- Developer: Cauldron
- Publisher: Activision
- Series: Cabela's
- Platforms: Wii U; PlayStation 3; Xbox 360; Windows; Wii;
- Release: October 23, 2012
- Genres: Hunting; action; simulation;
- Modes: Single-player; multiplayer;

= Cabela's Dangerous Hunts 2013 =

2012 video game

Cabela's Dangerous Hunts 2013 is a first-person shooter light gun hunting video game developed by Cauldron and published by Activision on October 23, 2012, for PlayStation 3, Xbox 360, Microsoft Windows and Wii. A Wii U port was released later on December 4, 2012. The game's story features Jacob Marshall as he tries to hunt in Africa, while remembering a past hunting trip in Alaska with his father and brother.

== Plot ==
The game opens with young brothers Jacob and Luke Marshall on a hunting trip in Alaska with their father, a park ranger. The three of them are attacked by an unusually aggressive scar-faced grizzly bear. Luke saves Jacob by pulling him up a cliff instead of taking a shot at the bear. Instead, the bear kills their father, who jumps in its path to protect them and manages to kill it with his final shot.

Ten years later, Jacob and Luke have become estranged from each other, but have agreed to reunite for a hunting safari in Uganda on their father's birthday. Jacob has become a conservationist while Luke has gained a reputation as a hunter of man-eaters. Before they can begin their safari, Luke receives word that a local man was dragged away from his children by a black lion, a creature previously thought to be mythical. Being reminded of the death of his own father, Luke is enraged and takes off alone in pursuit of the man-eater; Jacob follows to assist him, against Luke's wishes.

The game periodically cuts between Jacob's pursuit of Luke through the African jungle and flashbacks to the earlier hunting trip in Alaska with Jacob, Luke, and their father, where Jacob saved Luke's life from a pack of wolves and the three of them first encountered the scar-faced grizzly bear that would later kill their father.

Jacob ultimately enters an ancient ruined city, where he encounters the black lion and its pride. Luke is dragged off by the black lion, but Jacob succeeds in defeating the beast and saving his brother. Mirroring their encounter with the grizzly ten years earlier, Jacob chooses to pull his brother up a cliff instead of taking the final shot on the black lion; however, he still manages to kill the lion after saving his brother.

== Gameplay ==
Cabela's Dangerous Hunts 2013 combines elements of first-person shooters and on-rails light gun games, and was designed to be playable with either the top-shot Fearmaster Light Gun or the Wii remote. The game is also playable with a standard controller setup.

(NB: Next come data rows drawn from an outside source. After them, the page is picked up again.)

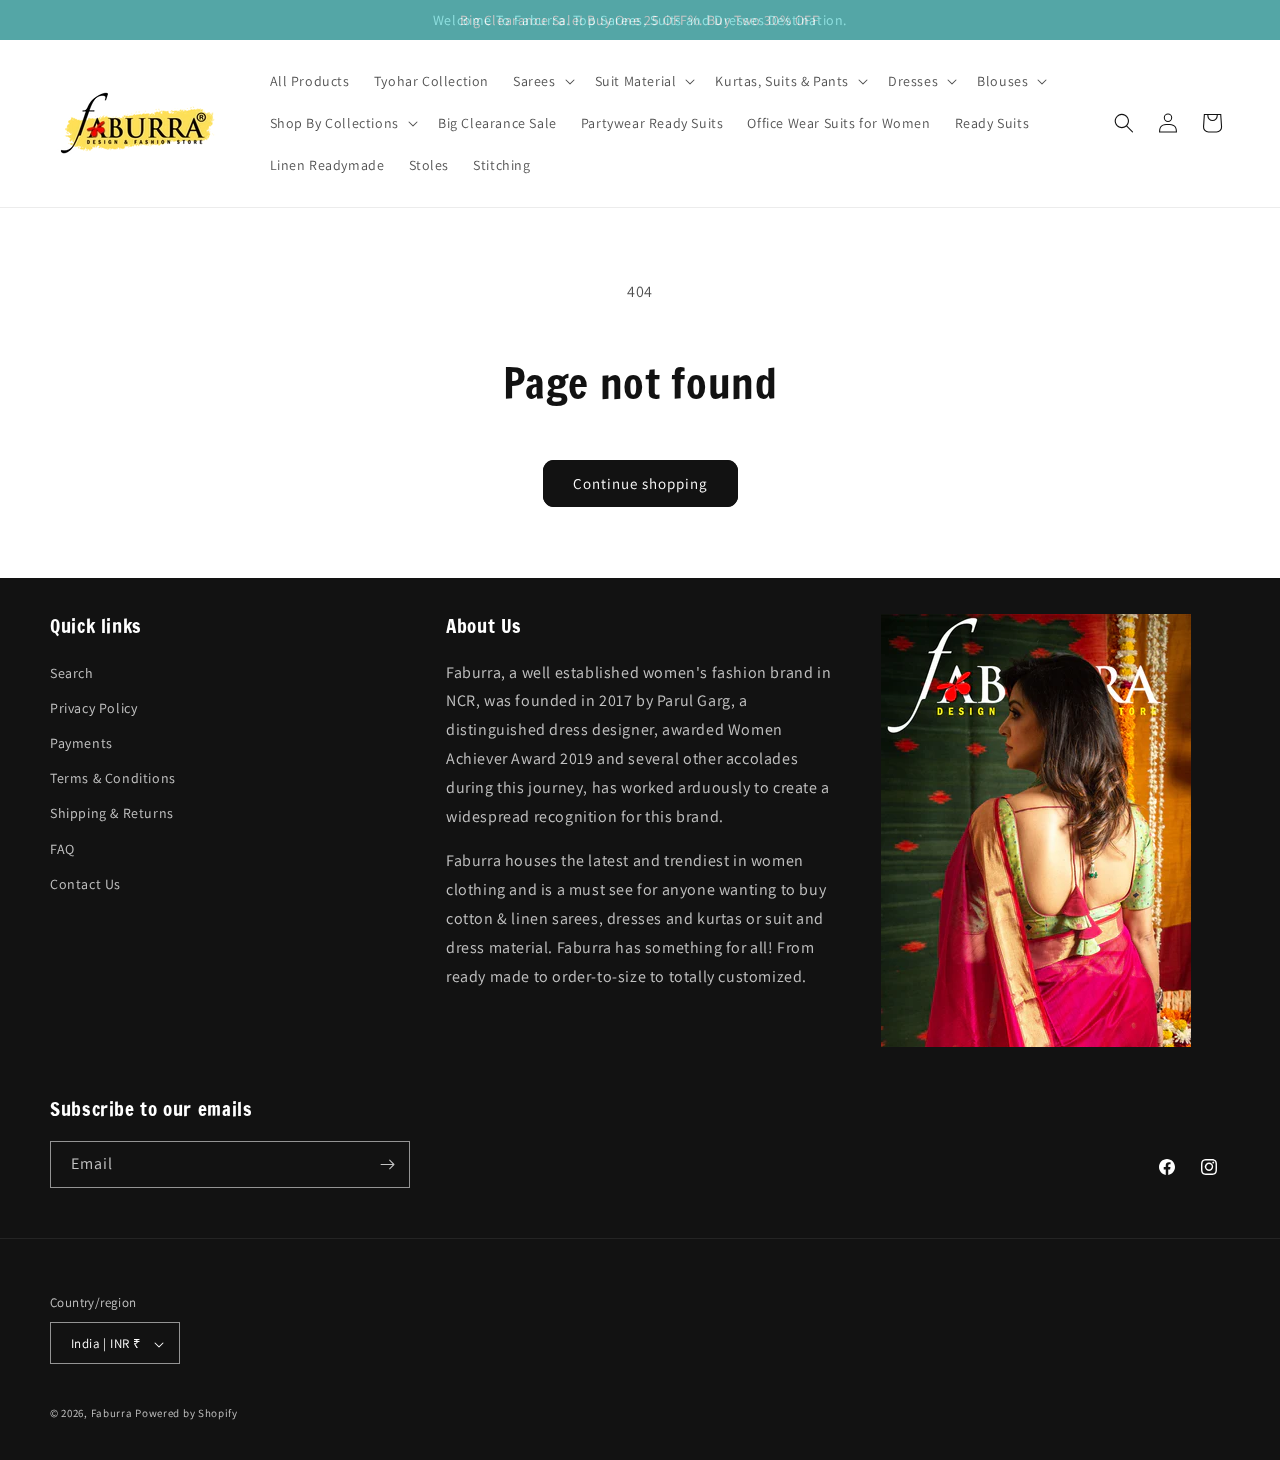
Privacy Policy (93, 707)
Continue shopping (640, 483)
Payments (81, 742)
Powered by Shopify (186, 1414)
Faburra (112, 1414)
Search (72, 672)
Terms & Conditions (113, 778)
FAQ (62, 848)
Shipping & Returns (112, 813)
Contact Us (85, 883)
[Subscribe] (387, 1164)
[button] (542, 81)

Players navigate the environment from a first-person perspective, and must defend themselves from waves of predators and other hostile animals. The player's arsenal includes a Desert Eagle with unlimited ammunition, a pump-action shotgun, a scoped bolt-action rifle, and a crossbow. Targeting and shooting enemies can be done with a light gun; alternatively, when using a standard controller the game features a snap-to targeting system where the player's aim automatically locks onto the nearest enemy when aiming down the sights of their currently equipped weapon. If the player is attacked from behind, a warning prompt will appear on-screen, and the player can trigger a "killer instinct" slow-motion mode where they will spin around and be given the opportunity to shoot the enemy before it can land a hit. Through two sensors placed on the Fearmaster Light Gun, the game is able to collect the information about the player's heart rate. That data is displayed on a meter that opens up during zoom-ins, granting an additional zoom as long as the number is low. All shots aimed at particular places will deliver more damage with a special bonus.

The game has three different game modes; Story, Maneater, and Shooting Gallery. Story Mode is the game's main game mode. Maneater is an arcade-style arena combat mode where the player fights multiple waves of hostile animals alone or with another person in splitscreen. Shooting Gallery is an on-rails shooter mode in which up to four players take turns traveling on a fixed path while shooting passing big game and defending themselves from attacking predators. This mode uses rail-shooter game mechanics, with aiming either being done with a light gun or an on-screen floating crosshair cursor.